I know the title of the last post would indicate at least one more post about science, and don’t you worry your pretty little head: there will be plenty more science posts. But I realize that before we get too much further into the season, you might want to hear just a bit more about the details of life at Palmer.
I know what you’re thinking. “This is supposed to be a blog about Antarctica, so when are we going to get some actually interesting information about what life is like in Antarctica?!? She knows we have questions. Do they sleep in snow forts? Do they eat seal blubber and drink melted snow? Who else is down there? I mean, we’ve slogged our way through… well, I guess it’s only been about five posts, but I swear it’s felt like a hundred at this interminable, trudging rate. Is she doing it on purpose? Make us read her weird cartoons and ill-executed italicized self-referential second-person rambles hoping, like a dog at her table, that she’ll accidentally let some interesting scraps of information slip? Withhold the juicy details that have to exist just to keep us coming back? Has Susan been some sort of evil blogging mastermind the whole time??!?!”
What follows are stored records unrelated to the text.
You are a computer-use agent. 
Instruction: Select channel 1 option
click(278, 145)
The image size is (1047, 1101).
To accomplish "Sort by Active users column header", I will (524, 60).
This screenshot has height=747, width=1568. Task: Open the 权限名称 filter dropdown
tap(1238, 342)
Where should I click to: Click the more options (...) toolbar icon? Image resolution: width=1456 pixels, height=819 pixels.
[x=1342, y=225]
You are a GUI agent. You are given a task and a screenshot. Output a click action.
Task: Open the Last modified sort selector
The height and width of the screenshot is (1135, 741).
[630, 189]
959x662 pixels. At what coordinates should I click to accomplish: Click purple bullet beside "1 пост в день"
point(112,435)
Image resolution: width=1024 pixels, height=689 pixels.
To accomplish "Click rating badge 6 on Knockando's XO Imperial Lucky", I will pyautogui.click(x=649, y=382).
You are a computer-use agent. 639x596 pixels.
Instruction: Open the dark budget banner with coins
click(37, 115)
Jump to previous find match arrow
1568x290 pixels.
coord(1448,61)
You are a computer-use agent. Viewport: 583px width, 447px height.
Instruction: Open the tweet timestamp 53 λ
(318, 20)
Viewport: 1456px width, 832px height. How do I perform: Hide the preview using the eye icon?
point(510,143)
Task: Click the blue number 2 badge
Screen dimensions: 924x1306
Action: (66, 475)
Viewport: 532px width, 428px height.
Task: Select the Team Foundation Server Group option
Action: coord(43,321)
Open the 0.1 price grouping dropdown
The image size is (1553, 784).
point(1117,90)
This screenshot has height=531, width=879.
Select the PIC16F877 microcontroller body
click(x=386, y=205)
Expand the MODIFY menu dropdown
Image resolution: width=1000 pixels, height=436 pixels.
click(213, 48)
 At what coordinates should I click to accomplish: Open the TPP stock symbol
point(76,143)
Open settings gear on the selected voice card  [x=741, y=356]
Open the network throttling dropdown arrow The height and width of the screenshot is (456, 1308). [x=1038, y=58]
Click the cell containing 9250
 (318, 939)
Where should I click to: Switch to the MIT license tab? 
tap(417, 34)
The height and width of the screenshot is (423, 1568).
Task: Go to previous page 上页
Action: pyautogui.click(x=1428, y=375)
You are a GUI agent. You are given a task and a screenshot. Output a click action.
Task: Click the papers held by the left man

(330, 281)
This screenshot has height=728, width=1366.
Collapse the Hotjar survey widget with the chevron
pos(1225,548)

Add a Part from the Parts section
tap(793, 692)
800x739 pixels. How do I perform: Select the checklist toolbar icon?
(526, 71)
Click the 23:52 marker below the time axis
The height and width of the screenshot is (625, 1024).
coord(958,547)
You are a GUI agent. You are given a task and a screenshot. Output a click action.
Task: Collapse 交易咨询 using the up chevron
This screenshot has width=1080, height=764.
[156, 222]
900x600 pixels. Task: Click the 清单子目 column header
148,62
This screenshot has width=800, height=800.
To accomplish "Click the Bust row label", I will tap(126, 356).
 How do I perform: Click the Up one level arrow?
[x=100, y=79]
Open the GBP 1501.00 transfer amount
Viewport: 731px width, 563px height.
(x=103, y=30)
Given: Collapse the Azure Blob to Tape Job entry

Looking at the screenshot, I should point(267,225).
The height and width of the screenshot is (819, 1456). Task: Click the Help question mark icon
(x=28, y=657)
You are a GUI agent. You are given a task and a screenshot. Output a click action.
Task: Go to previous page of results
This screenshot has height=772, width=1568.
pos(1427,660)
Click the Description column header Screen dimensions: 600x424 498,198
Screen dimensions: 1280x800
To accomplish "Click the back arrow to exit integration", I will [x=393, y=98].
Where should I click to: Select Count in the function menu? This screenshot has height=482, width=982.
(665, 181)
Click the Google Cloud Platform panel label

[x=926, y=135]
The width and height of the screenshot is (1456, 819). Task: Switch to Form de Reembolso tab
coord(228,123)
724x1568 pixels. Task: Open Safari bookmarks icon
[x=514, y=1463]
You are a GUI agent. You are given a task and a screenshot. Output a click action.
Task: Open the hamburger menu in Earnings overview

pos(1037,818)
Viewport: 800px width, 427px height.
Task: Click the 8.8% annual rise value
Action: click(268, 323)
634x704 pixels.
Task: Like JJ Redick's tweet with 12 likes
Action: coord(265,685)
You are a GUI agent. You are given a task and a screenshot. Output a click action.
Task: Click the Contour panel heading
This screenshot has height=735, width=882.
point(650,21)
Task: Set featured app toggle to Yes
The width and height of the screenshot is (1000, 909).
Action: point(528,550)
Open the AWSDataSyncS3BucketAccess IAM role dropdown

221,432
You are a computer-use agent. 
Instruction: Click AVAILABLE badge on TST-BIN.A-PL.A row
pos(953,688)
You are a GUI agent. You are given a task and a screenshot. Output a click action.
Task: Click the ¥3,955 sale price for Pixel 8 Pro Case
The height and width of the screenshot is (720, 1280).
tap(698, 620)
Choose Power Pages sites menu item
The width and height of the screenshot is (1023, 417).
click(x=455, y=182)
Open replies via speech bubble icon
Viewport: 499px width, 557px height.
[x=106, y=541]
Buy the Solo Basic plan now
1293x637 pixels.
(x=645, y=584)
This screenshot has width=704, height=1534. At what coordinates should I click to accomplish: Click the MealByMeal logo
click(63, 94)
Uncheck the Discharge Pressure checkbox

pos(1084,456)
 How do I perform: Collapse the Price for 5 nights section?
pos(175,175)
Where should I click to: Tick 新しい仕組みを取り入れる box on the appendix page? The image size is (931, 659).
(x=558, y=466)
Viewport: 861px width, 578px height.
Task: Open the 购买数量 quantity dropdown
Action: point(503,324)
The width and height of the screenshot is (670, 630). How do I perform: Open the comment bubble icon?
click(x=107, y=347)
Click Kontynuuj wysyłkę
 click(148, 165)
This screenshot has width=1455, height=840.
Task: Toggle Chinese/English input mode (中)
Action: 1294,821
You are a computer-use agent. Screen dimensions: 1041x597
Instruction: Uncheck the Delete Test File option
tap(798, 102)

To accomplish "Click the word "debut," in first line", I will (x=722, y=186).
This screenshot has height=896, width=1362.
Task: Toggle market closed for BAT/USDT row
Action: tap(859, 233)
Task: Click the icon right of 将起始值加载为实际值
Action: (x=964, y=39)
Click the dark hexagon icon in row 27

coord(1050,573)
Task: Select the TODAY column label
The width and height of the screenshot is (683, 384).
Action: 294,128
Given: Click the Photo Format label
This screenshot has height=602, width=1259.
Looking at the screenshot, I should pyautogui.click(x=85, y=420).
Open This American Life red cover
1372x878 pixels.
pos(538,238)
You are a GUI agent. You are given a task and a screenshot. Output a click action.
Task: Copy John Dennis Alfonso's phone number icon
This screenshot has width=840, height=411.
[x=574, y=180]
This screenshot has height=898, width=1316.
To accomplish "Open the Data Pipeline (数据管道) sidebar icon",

I mean, no. But I get it. So here’s a quick FAQ for a lot of the questions I people tend to have about life in Antarctica.
Do you sleep in tents?
No. In fact, let me just qualify this entire post right here: our life is much, much cushier here than you’re probably imagining. We sleep in two-person rooms, with bunk beds, and share a communal restroom.
What do you eat?
Pretty much…normal food? Less fresh fruit and vegetables than I would at home—Palmer depends on “freshies” deliveries from the Gould to restock on perishables. But we get three hot meals a day, plus a 10:00 AM and 3:00 PM snack in our galley. Cuisine is varied in style but consistently delicious, and if anything, overabundant. And there is so. Much. Dessert. Forget the “Freshman 15”; meet the “Palmer Pudge.”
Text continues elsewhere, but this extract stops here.